Hit enter on Target machine first:
netcat -l -p 1234 | dd of=/home/sam/partition.img bs=16065b
Bs=16065b means the byte size is 255 (heads) x 63 (sectors per track) = (16065) x 512 (bytes per sector, b) , which is exactly one cylinder. Since only complete cylinders can be contained in a partition, and partitions will always will always have a whole number of cylinders it is safe to assume this particular bs= will copy the entire partition. If you have a file size barrier you should get rid of it, not split the file. Only old kernels and bad filesystems have a 2 GB limit.
Actually, I have been able to do the first half of my task (apparently). I used the following commands after booting a live CD Knoppix v5.0.1, to bakcup a Windows XP MCE 2005 SP2 harddisk to a network share (also Windows XP SP2):
My only doubt has been the last line... Shouldn´t bs read bs=512? I got this example line of script right here in this thread (checkout page 1) but am somewhat unsure about it. Can anyone help?
For the second half I´m going to burn the recovery.* files onto the root of a DVD Live Distribution (I´m thinking about using SLAX, any suggestions...?) and also the following script which I´ll link to with an icon on the desktop so I´ll have One-Click recovery. I´m assuming it is a correct command and that all recovery.* files will be on the root dir of the same DVD disc. Please remember I´m a newbie. OK, so here it goes:
dir --sort=extension /media/cdrom/recovery.* | cat | tar --extract --same-permissions --overwrite --ungzip /media/sda1
Is this right? Will it work? Again I´m in doubt about the bs option of dd and wether I need a reboot after the dd command... Also I´m piping from a dir command to a cat (I assume it concatenates binary files split with SPLIT) command and from that to the tar --extract...
Is this right? Will this work? Please any comments and suggestions are more than welcome.
cat /media/cdrom/recovery.* | tar --extract --same-permissions --overwrite --ungzip --directory=/media/sda1
Having the same basename, CAT orders the input files by extension and successfully feeds it to TAR.

CHALLENGE 1 -> Repeat a passage from the disk backup thread verbatim, starting at "Hit enter on" and ending at "2 GB limit.".
CHALLENGE 2 -> In the disk backup thread, condense the paragraph beginning "Bs=16065b means the byte size" into a short bulleted list that keeps its main facts.
CHALLENGE 3 -> Pick up the disk backup thread after its final sentence and continue writing it.

Raw records
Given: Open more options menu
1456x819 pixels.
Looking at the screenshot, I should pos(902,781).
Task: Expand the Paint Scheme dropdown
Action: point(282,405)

RESULT 1 ->
Hit enter on Target machine first:
netcat -l -p 1234 | dd of=/home/sam/partition.img bs=16065b
Bs=16065b means the byte size is 255 (heads) x 63 (sectors per track) = (16065) x 512 (bytes per sector, b) , which is exactly one cylinder. Since only complete cylinders can be contained in a partition, and partitions will always will always have a whole number of cylinders it is safe to assume this particular bs= will copy the entire partition. If you have a file size barrier you should get rid of it, not split the file. Only old kernels and bad filesystems have a 2 GB limit.

RESULT 2 ->
- The setting bs=16065b equals 255 heads × 63 sectors per track (16065) × 512 bytes per sector, which is exactly one cylinder.
- Partitions always hold a whole number of cylinders, so this block size can safely copy the entire partition.
- If a file size limit gets in the way, remove the limit instead of splitting the file.
- Only old kernels and bad filesystems have a 2 GB limit.

RESULT 3 ->
However, I found that: (1) the dd command to restore the MBR works and (2) although it works if you are creating an identical partition table to what you had previously (my case), the files on the partitions (I have only one) remain! I´ve tested a reboot after the DD command but it was of no use: the files are still there and the TAR command to restore from the archive can´t overwrite them (even though I´m using the --overwrite option) accusing, for each file/directory, an error something like:
/dev/sda1/filename.blahblahblah: can´t change permissions to rwxrwxrwx: can´t overwrite.
It´s not EXACTLY this but it´s something to this effect...
So, maybe I need to format the partition after the DD MBR restore command? Right? How do I go about doing that? I´ve tried FORMAT --help (doesn´t exist) and FDISK --help (exists but only partitions) and even FORMATD --help (silly attempt, doesn´t exist either) but I can´t seem to find a command to format partitions in Knoppix Live CD v5.0.1...
Any help, anyone, please?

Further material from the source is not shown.